Camel Training Index   Training, Driving, & Riding   Camel vs Horses
 
 
 


Camel wings
 
There are a number of verbal commands being used for asking a camel to lie down, such as; Cush, Woosh and Koosh. The word Cush comes form llama trainers; here we will be using Koosh. Teaching a camel to koosh is a natural thing for them, is very easy, and usely takes only a few training session.
There are both advantages in teaching camels at a young age and at an older age. Young camels are easier to manhandle, while older camels are more mature and learn easer. We will go over a couple of the different techniques, starting with the most common one which uses a couple of soft ropes for controlling them.






 
 

 

Driving A Camel

First, your camel will need to be halter-broke before training him to drive, and the camel should understand the commands walk and whoa. For more information, go here: Halter Training. After halter-breaking, it's time to use the long-lines (reins) if you are training the camel to pull or drive. You will need two people for this, one in front leading the camel with a rope and the other person behind the camel controlling the long-lines.

The commands are gee for turning right, haw for turning left, whoa for stop, back for backing up, and walk or hut-hut for walking forward. The person leading the camel will also respond to your verbal commands. As you give the command gee, pull on the right long-line which also instructs the person leading the camel to go right. Pull on both long-lines while saying whoa, and everyone stops. You get the idea; now give it a try.

When pulling on the lines you need to do a little jerking action with them; don't use steady pressure or the camel will just learn to pull back against them.

 

Turning A Camel With A Helper

 

Whether or not you have done the ground work first, this training will work well when teaching a camel to rein. The photo pretty much explains what's going on. As you can see the person on the camel pulls way out on the rein with a slight jerking action while the helper leads the camel in that direction.

Using a jerking action means to pull, release, pull, release, with more pull than release. Look at the rider's hand and fingers holding the reins; you can see how she's doing a little jerking action on the reins. This will help to prevent the camel from learning to pull back.

This is where the verbal command gee (right), leg pressure on the camel's left side, and use of the right rein all come into play to make a right turn. The helper also needs to hear the command gee or haw to know which way to lead the camel. The helper needs to keep a close eye on the camel and be aware of what's going on at all times just in case the camel should start acting up.

 

 

Turning A Camel

 

 

Here is a nice front view showing how the camel is being reined. The rider is in the process of making a right turn. To control the camel she is using a steel bosal bridle (hackamore) that is wrapped in leather to keep it from getting too hot in the sun. The steel bosal is very harsh and is for use by experts only. Most camels need only a halter and reins. For more information about bosal bridles, nose pegs and halters, go here: Camel Equipment.

You may have noticed that both hands are holding the reins over to the right. This is how you start neck-reining an animal (reining with one hand). By pulling both reins out to the right side of the camel's head, you are putting a slight pressure against the left side of its neck while pulling its head over with the right rein. This is actually pulling and pushing at the same time, but also notice how lightly it's being done.

Camels are very smart and learn very fast. When you are working with them and they are doing well, end it there on a good note. If you keep pushing them to do the same thing over and over when training, it's only a matter of time before they start acting up. If you end the session at that point, they learn that if they act up, they get their way.

 

 

Cushing A Camel

 

When training a camel to koosh (lie down) while you're on its back, you may need some help. Have the helper pull down on the lead rope and, if necessary, tap on the front legs with the show stick. The person on the camel gives the command koosh, and applies some leg pressure while pulling back on the reins. What you are doing with the leg pressure is telling the camel to go forward, and by pulling back on the reins you are also telling the camel to back up. With a little training, this will get the camel to lower its head and koosh.

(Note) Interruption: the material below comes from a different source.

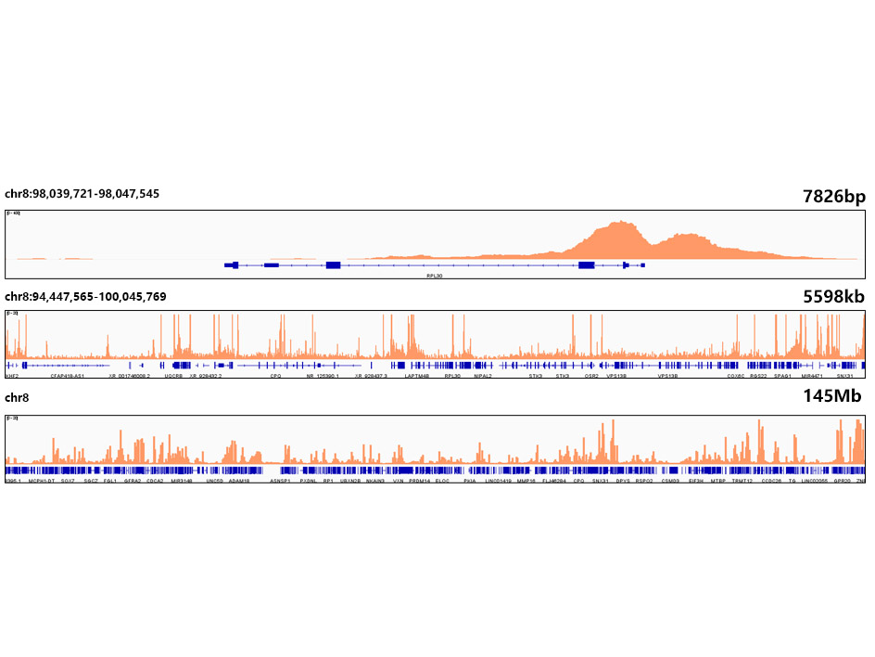Click the TRMT12 gene label

pos(742,482)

Some people don't like using the two commands forward and back up to koosh a camel because it can be confusing to the camel. The camel may learn the bad habit of kooshing every time you ask it to back up. Teaching a camel to koosh this way should only be done in the advanced stages of training when the camel already understands all of the other commands. If a camel learns something wrong like kooshing when you are asking it to back up, retraining can be very difficult.

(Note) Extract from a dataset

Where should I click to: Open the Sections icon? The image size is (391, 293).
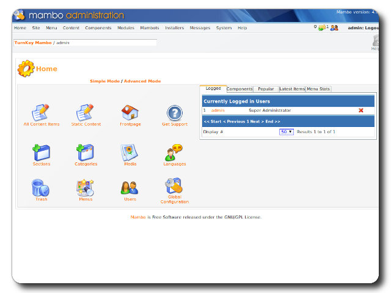click(41, 153)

With a little training you should be able to get a camel to koosh by using verbal commands and a show stick, the end of the reins, or even your toe to tap on the camel's leg or shoulder. Use the show stick as an extension of your own arm, and only use a light tapping pressure. You are trying to train the camel, not to get it mad at you. And always remember to praise the camel when it does well. This is one of the most common method used by trainers.